Timo Penttilä and Kari Virta designed the Sampola Adult Education Centre and folk school in the district of Kaleva in Tampere on the basis of their 1959 winning competition proposal. The building is one of the central examples of Finnish expressive Rationalism of the 1960s, an approach occupying the middle ground between the organic Modernism represented by Alvar Aalto and Constructivism inspired by Ludwig Mies van der Rohe. Sampola’s streamlined modernist wing buildings and the sculptural mass of the main auditorium complementing them have been sensitively placed in a location that is complex regarding the cityscape. The building, which represents the most refined concrete construction of its time, has stood the test of time both technically and architectonically.
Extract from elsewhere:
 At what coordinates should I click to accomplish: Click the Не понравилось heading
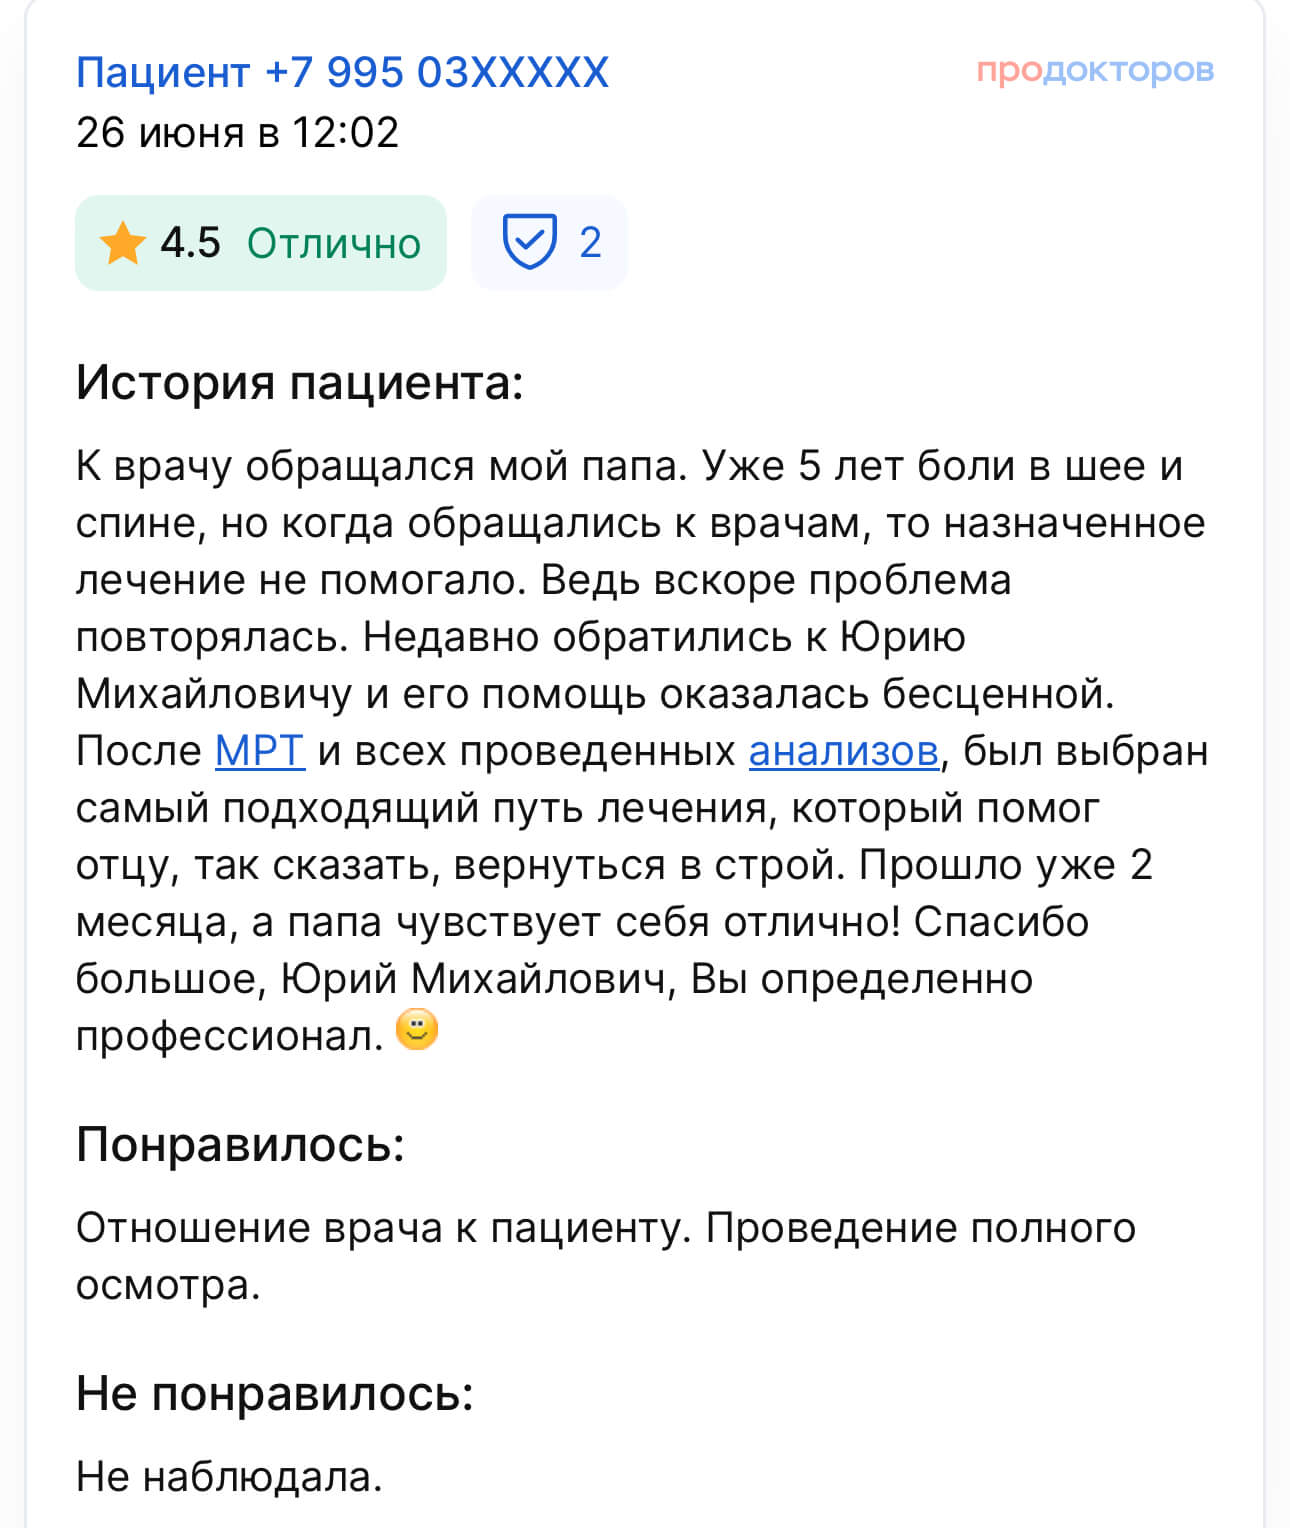pos(274,1392)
In the middle of the planning of the renovation, a second main function for the building was introduced, in addition, to the adult education centre, namely an arts-based high school. According to Sinikka Kouvo and Erkki Partanen, the biggest challenge in altering the building for the needs of the new high school was in preserving its inspiring and well-preserved streamlined appearance. Certain solutions which clearly deviate from the building’s original expression were necessary.
Placing the new room programme in the existing building was a laborious task. The original distinctive architecture and the bearing structures were mainly preserved. The greatest changes were carried out in the low section surrounding the courtyard, where the specialised facilities for art education were placed. When renewing the use of the building and the ventilation system, it was possible to return the skylights that had been covered up in previous renovations, and which is a way give the teaching facilities an atelier-like character.
On the courtyard side, an approximately 100 m2 extension has been added for the purpose of providing a lift and storage spaces. New concepts of learning environments have added their elements to the interiors. The old wide corridors have partly been furnished as E-learning stations.